Sur Terre, les aurores ne cessent de fasciner les gens. Un consortium international auquel participe l’Université de Berne a découvert que des aurores dans la gamme des ultraviolets se produisaient sur la comète 67P/Tchourioumov-Guérassimenko, surnommée Tchouri. Ce phénomène a pu être prouvé grâce à l’analyse des données de la mission Rosetta menée par l’Agence spatiale européenne (ESA).
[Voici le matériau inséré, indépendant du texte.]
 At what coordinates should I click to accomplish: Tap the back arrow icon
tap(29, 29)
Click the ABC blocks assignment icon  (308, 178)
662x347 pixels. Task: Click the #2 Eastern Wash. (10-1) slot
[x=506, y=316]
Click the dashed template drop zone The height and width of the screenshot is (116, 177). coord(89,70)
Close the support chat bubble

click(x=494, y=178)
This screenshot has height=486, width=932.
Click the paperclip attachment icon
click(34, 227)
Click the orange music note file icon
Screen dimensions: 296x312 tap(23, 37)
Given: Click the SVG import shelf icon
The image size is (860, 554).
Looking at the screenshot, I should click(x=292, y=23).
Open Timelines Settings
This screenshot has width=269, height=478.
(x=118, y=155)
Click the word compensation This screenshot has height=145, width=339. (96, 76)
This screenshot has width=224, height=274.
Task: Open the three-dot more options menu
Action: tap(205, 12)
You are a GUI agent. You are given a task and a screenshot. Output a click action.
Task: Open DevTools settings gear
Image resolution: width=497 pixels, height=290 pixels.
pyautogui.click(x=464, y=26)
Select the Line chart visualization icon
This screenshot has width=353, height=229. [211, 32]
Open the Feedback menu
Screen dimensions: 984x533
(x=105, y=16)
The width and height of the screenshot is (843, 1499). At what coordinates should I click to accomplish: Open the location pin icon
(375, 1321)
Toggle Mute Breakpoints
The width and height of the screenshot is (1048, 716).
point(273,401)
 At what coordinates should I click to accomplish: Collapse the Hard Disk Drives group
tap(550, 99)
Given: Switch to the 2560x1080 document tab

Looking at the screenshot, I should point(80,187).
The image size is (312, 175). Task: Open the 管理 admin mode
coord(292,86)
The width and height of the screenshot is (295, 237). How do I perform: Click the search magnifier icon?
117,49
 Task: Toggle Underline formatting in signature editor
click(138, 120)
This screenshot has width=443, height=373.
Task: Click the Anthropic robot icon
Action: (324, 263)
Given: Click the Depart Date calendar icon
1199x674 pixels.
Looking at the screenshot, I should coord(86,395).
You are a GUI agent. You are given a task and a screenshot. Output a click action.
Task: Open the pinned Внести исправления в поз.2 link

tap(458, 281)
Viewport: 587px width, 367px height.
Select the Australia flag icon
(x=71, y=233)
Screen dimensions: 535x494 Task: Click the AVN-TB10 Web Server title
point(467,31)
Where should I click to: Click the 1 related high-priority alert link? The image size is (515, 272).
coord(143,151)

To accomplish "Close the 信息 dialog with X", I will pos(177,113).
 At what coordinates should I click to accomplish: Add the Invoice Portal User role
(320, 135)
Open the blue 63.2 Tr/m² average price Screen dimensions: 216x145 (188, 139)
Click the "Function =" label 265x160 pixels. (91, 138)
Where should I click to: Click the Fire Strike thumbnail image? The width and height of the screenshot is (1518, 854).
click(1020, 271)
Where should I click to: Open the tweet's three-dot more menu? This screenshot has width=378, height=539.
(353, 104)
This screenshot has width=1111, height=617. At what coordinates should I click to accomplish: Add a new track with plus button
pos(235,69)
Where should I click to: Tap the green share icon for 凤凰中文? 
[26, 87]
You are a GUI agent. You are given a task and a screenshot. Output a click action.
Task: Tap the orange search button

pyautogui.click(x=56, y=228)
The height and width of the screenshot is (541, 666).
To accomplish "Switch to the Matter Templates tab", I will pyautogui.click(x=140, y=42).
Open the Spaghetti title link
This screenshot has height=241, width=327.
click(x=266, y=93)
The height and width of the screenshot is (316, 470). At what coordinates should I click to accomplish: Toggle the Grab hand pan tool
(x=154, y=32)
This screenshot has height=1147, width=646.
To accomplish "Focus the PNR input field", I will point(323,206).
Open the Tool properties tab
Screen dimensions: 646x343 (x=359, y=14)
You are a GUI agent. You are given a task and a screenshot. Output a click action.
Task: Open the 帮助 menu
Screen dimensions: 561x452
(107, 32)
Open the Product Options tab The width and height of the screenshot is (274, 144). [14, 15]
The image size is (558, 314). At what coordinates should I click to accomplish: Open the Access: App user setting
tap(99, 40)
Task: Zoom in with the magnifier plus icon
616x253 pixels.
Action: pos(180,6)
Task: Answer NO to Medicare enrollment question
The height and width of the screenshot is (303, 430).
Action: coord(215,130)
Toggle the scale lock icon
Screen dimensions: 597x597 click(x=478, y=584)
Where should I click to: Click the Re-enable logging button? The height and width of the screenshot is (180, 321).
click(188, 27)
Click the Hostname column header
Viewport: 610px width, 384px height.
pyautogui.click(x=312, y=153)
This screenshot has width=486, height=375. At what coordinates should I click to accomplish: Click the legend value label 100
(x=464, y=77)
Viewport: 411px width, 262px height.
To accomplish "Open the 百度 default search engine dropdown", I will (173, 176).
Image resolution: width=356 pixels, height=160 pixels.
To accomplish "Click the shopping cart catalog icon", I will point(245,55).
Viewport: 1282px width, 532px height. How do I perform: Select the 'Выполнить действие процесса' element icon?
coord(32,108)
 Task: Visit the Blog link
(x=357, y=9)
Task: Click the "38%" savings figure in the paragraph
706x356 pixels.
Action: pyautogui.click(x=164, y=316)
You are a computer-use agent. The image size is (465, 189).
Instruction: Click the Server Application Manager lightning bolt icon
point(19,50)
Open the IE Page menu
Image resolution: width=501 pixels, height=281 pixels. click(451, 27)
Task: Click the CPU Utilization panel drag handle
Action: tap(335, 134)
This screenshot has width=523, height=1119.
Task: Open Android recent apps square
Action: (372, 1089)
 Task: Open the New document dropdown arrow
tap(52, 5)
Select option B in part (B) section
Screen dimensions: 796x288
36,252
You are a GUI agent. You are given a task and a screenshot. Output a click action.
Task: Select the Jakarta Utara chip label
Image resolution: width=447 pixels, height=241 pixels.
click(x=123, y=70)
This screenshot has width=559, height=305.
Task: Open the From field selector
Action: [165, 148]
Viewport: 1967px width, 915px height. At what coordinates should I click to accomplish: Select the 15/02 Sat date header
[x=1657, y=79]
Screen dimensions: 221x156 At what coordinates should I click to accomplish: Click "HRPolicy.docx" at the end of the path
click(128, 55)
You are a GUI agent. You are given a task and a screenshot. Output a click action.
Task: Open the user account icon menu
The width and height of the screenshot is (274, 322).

Lors des aurores boréales qui se produisent sur Terre, les particules chargées en électricité du vent solaire interagissent avec le champ magnétique terrestre. à des latitudes élevées, elles rencontrent des atomes and molecules d’azote et d’oxygène se trouvant dans les couches supérieures de l’atmosphère, ce qui crée de la lumière. Ces phénomènes ou des phénomènes similaires ont toutefois été observés sur d’autres planètes et leurs lunes. Comme une équipe internationale l’explique aujourd’hui dans la revue Nature Astronomy, le phénomène a maintenant été découvert sur la comète Tchouri. Sur Tchouri, les aurores naissent de la rencontre des particules du vent solaire avec le gaz qui entoure la comète, aussi appelée coma. ’ Les rayons lumineux qui en résultent sont tout simplement uniques ’, déclare Marina Galand de l’Imperial College de Londres, auteure principale de l’étude. ’ Le phénomène est causé par une combinaison de processus, certains observés sur Terre et sur Mars, d’autres sur les Lunes de Jupiter. ’

Des aurores observées dans la gamme des ultraviolets lointains pour la première fois sur une comète

Grâce à l’analyse des données de la mission Rosetta de l’Agence spatiale européenne, les chercheur·euse·s ont pu prouver que, dans le cas de Tchouri, les électrons du vent solaire accélèrent en approchant de la comète et y heurtent le gaz entourant la coma. ’ Comme ce processus génère beaucoup d’énergie, les rayons lumineux qui en résultent dégagent beaucoup d’énergie, notamment dans la gamme des ultraviolets invisibles à l’oeil nu ’, explique Martin Rubin, co-auteur de l’étude travaillant à l’Institut de physique de l’Université de Berne.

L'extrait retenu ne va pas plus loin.